Sandigan allows Gloria Arroyo to petition for dismissal of NBN-ZTE case

Former President Gloria Macapagal-Arroyo has been allowed to contest her indictment for graft over the $329-million national broadband network (NBN) agreement with China’s ZTE Corp.

The Sandiganbayan has granted Arroyo’s motion for leave to file a demurrer aimed at convincing the court to dismiss the graft charges brought against her by the Office of the Ombudsman.

A demurrer to evidence is a pleading filed by an accused urging a court to immediately junk a case over the failure of the prosecution to back up its charges with strong evidence.

“(U)nless the court shall require further submissions from the parties, this incident will be submitted for resolution,” the court’s Fourth Division said in its June 17 decision, a copy of which was released to the media yesterday.

10 days to petition

The antigraft court ordered Arroyo, who has been under hospital arrest at the Veterans Memorial Medical Center since 2011 for plunder, to submit her petition within a nonextendible period of 10 days.

Ombudsman prosecutors were also given the same period to file their opposition after receiving a copy of her motion.

The resolution was signed by Associate Justice Jose Hernandez, chair of the Fourth Division, and Associate Justices Alex Quiroz and Geraldine Faith Econg.

The court also canceled the hearings it set for July 20 and 21 on the prosecution’s initial presentation of evidence against Arroyo, who was elected to a third and last term as Pampanga representative in the May 9 elections.

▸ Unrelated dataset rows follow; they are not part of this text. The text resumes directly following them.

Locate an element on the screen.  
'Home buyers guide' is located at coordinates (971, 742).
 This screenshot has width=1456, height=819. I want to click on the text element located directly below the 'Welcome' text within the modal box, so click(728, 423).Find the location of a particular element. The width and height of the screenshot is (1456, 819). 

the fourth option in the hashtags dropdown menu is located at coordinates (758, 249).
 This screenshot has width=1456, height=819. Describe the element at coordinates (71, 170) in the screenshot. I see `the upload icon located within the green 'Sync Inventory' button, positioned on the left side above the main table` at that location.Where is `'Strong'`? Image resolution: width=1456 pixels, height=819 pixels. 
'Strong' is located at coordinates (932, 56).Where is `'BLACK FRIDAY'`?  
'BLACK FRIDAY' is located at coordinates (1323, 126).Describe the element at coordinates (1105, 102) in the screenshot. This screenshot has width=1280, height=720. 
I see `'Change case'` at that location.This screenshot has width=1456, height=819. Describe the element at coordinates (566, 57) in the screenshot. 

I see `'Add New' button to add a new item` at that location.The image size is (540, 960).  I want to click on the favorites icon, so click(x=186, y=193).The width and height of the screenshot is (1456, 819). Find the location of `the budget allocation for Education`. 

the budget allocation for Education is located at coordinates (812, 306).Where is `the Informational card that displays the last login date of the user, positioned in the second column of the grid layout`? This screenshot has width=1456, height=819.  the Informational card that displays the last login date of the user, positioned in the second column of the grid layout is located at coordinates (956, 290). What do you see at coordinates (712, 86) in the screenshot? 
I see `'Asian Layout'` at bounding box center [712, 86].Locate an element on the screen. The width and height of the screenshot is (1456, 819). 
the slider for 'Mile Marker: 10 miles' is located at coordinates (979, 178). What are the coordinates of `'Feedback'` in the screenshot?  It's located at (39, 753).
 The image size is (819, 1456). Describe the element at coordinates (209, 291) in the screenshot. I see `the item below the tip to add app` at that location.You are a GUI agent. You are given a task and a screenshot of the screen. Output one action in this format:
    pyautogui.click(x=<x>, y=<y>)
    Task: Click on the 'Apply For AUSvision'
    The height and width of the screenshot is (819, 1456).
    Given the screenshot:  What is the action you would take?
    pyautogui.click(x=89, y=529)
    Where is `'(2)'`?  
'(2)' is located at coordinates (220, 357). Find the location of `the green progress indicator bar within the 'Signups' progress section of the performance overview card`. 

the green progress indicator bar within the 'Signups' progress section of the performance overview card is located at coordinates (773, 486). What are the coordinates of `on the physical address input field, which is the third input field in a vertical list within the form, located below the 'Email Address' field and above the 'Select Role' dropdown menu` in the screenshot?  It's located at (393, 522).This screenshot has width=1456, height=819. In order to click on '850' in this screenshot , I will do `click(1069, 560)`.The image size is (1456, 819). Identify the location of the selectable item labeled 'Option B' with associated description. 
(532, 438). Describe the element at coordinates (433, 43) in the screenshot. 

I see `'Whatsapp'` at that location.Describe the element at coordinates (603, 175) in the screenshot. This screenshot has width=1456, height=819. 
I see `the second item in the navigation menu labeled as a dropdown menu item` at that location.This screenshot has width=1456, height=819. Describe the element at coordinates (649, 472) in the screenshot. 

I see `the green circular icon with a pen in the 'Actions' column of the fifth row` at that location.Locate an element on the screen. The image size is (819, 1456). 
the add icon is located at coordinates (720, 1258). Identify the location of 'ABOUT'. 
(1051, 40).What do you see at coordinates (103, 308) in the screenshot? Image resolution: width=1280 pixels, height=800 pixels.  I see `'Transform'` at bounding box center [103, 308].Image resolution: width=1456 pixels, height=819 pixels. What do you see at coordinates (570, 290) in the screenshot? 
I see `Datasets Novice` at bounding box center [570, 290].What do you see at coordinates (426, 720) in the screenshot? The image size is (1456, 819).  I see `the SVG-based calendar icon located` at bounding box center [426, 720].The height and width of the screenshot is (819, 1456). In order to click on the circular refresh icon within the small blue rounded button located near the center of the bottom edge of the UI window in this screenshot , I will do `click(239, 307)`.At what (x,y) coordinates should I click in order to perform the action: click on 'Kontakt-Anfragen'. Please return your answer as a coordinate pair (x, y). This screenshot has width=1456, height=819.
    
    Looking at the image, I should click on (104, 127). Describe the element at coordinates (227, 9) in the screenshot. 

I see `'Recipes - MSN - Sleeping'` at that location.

In a separate decision, the Sandiganbayan junked her similar petition in connection with a plunder case against her over the alleged misuse of P366 million in Philippine Charity Sweepstakes Office funds.

‘Persecution not prosecution’

In seeking the dismissal of the graft charges, Arroyo said the government lawyers failed to prove that the NBN-ZTE internet project was overpriced and disadvantageous to the government.

But the prosecutors insisted they were able to present sufficient evidence to warrant Arroyo’s trial for two counts of violation of the Anti-Graft and Corrupt Practices Act.

The prosecution said she had shown her personal interest in the multimillion-dollar project when she joined Philippine government officials in playing golf with ZTE executives in Shenzhen, China, in 2006.

Her husband, former first gentleman Jose Miguel Arroyo, then Commission on Elections chair Benjamin Abalos, the late Transportation Secretary Leandro Mendoza and then National Economic and Development Authority chief Romulo Neri had also played golf with the ZTE officials.

Last month, the court acquitted Abalos following the prosecution’s failure to prove that he brokered to secure the lucrative contract for ZTE.